Arcade Publishing
- Parent company: Skyhorse Publishing
- Founded: 1988
- Founder: Richard Seaver and Jeannette Seaver
- Country of origin: United States
- Publication types: Books
- Official website: www.arcadepub.com

= Arcade Publishing =

Independent trade publisher

Arcade Publishing is an imprint of the American book publisher Skyhorse. Founded in 1988 by Richard Seaver and his wife Jeannette, it was originally an independent company publishing trade fiction and nonfiction. After declaring bankruptcy following Richard's death in 2009, Arcade was acquired by Skyhorse Publishing in 2010 and relaunched the following year.

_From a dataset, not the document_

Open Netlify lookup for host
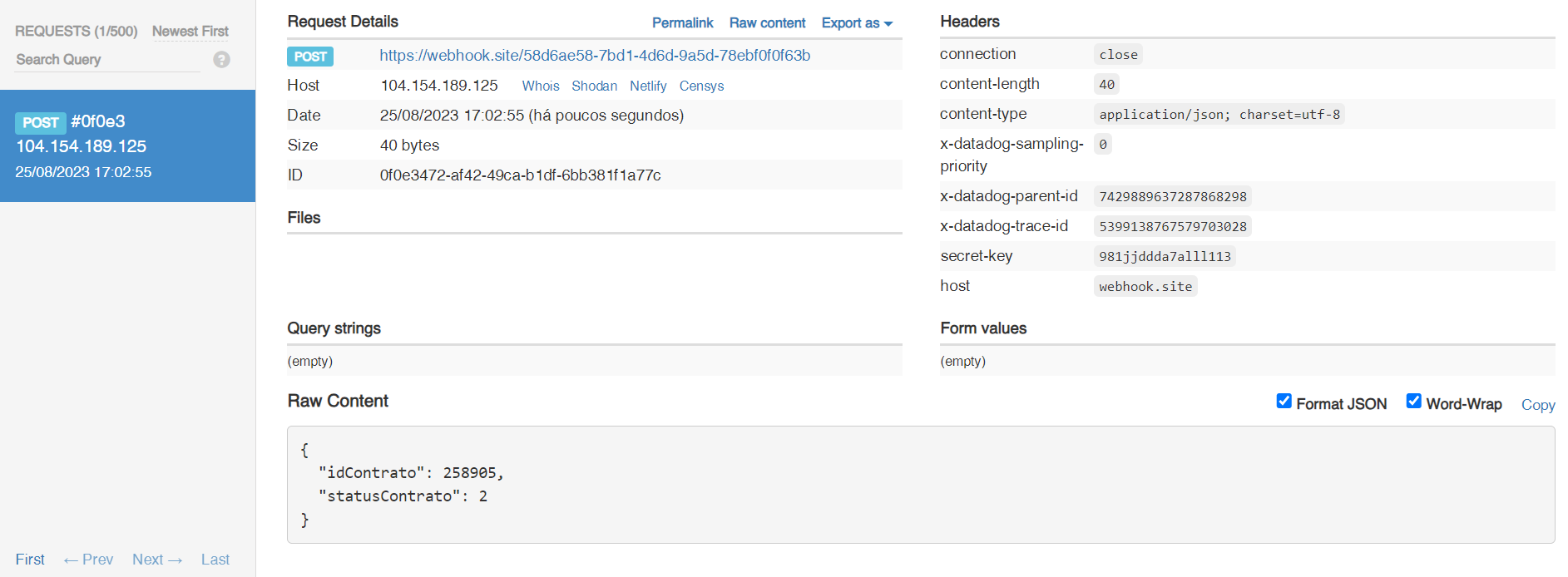 [647, 86]
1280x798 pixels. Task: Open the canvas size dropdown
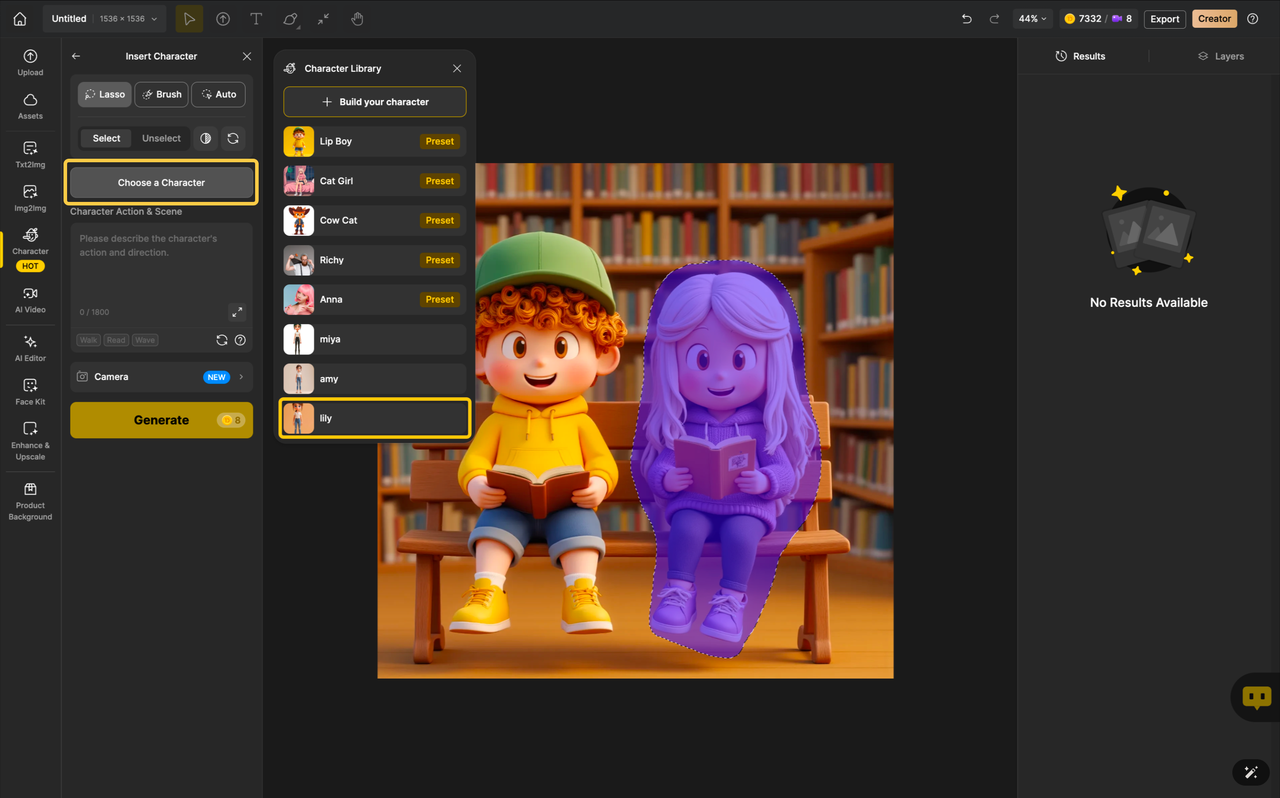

In addition to its main list, Arcade now also issues Arcade Artists & Art, a series featuring books by and about artists, particularly of the modern period. Jeannette Seaver serves as a consulting editor in the acquisition and curation of upcoming lists.

Auschwitz by Miklos Nyiszli became a New York Times bestseller in 2011. The company has also published a number of books by Albanian author Ismail Kadare, including Elegy for Kosovo, The Successor, Spring Flowers, Spring Frost, Agamemnon's Daughter, The File on H., The Pyramid, and The Three-Arched Bridge.